Hey guys,
I posted on here a while ago when I got broken up with back in January. Long story short.. I fell in love and he said he didn't and doesn't see it happening for him which absolutely crushed me, and made
me feel like I wasn't good enough. It's the first guy I've ever really loved and been with because I never really bother with relationships usually, but for some reason this felt right. I made mistakes in the relationship such as not communicating and I've learned greatly from the situation. That's definitely one positive to come out of the experience.. I feel like I can truly empathize with people going through rough situations and I'm glad for the insight the break up gave me.
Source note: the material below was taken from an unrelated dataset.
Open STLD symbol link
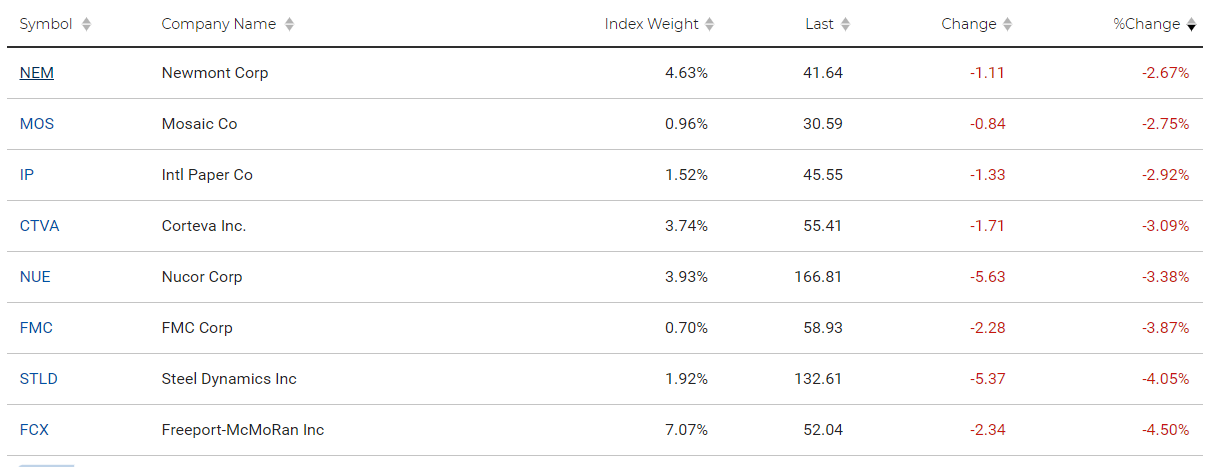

It happens that me and my ex work together although luckily not too often but regardless we've had to keep in contact so I never really got that out of sight out of mind time that most people get. Well these past couple months he started texting me a lot more often and even asked me to hang out twice. I guess you could say they're "friend outings." Well a couple days ago I actually was in his part of town and asked if he wanted to grab a drink.. And I honestly didn't think he would but surprisingly he did. Well anyway he stayed for about an hr and then left by kissing me on the cheek. Which may seem innocent enough but it just got me more confused and now I haven't really heard from him at all this past week which is unusual for how often we have been talking lately. He's just always hot and cold and I'm kind of exhausted from it all because it has been 6 months from the break up and I can't keep doing the same thing and expecting a different result. I just get confused because on the other hand I think if you really love someone shouldn't you never give that up? Because I haven't ever felt like this before about anyone and I'm just confused about what I should do.. I get so frustrated over this question and mad at myself for not being able to just let go like he did to me. I'm thinking maybe I should lay it all on the line about how I feel? If he still doesn't feel the same then I'll know that he's not worth it and I can stop with all this friend nonsense.